Dans ces conditions, il devenait nécessaire de changer de stratégie, pour se réconcilier avec les autres forces acquises à la perpétuation du système de prédation néocolonial, en vue d’isoler les secteurs panafricanistes et progressistes gravitant autour du Pastef.
Un énième dialogue national fut convoqué suite à plusieurs rencontres informelles, dont la plupart nocturnes, pour ficeler des deals mutuellement avantageux, sur le dos du peuple. Pour garantir la survie d’un système politique en déliquescence, il a également fallu faire le deuil de cette troisième candidature trop impopulaire et qui constituait une pomme de discorde au sein même de sainte alliance néocoloniale.
Ces soudaines retrouvailles entre acteurs politiques ayant la particularité d’avoir, tous, été aux affaires, depuis notre fausse indépendance de 1960 ne peuvent surprendre que ceux, qui entretiennent des illusions sur notre modèle démocratique. Ce dernier, malgré des acquis significatifs, ayant permis deux alternances au sommet de l’État, connait des régressions graves dues, justement, au refus persistant d’opérer les ruptures nécessaires, aussi bien par rapport aux enjeux démocratiques qu’à ceux liés à notre pleine souveraineté nationale.
C’est dire, qu’au-delà de cette question importante de limitation des mandats, le président Macky Sall doit mettre fin à sa fâcheuse propension à traiter de problématiques purement politiques sous l’angle de l’instrumentalisation de la Justice et s’atteler à faire libérer aussi bien le leader du Pastef que les centaines de jeunes militants arbitrairement emprisonnés.
Il faut également organiser des élections transparentes, régulières et inclusives en y associant M. Ousmane Sonko, dont la candidature est une demande sociale pour des centaines de milliers voire des millions de citoyens et une exigence nationale.
Il importe que tous les acteurs politiques de l’opposition comprennent que la tare de l’hypertrophie présidentialiste déteint sur leur approche des questions électorales, comme le montre cette multiplicité inexplicable de candidatures.
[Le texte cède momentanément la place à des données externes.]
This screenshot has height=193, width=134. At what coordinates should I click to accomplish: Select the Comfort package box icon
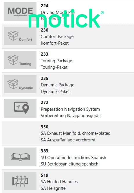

Cela nous a valu, dans un passé récent, l’élection surprise du président de l’APR en 2012, au moment où le PS et l’AFP se disputaient le leadership de Benno Siggil Senegaal et n’ont pu s’entendre sur une candidature unique, ce qui a compromis la mise en œuvre des conclusions des Assises nationales.
Tant que la classe politique privilégiera la mise en avant d’individualités fortes sur les ententes programmatiques, le système hyper-présidentialiste tant décrié aura de beaux jours devant lui.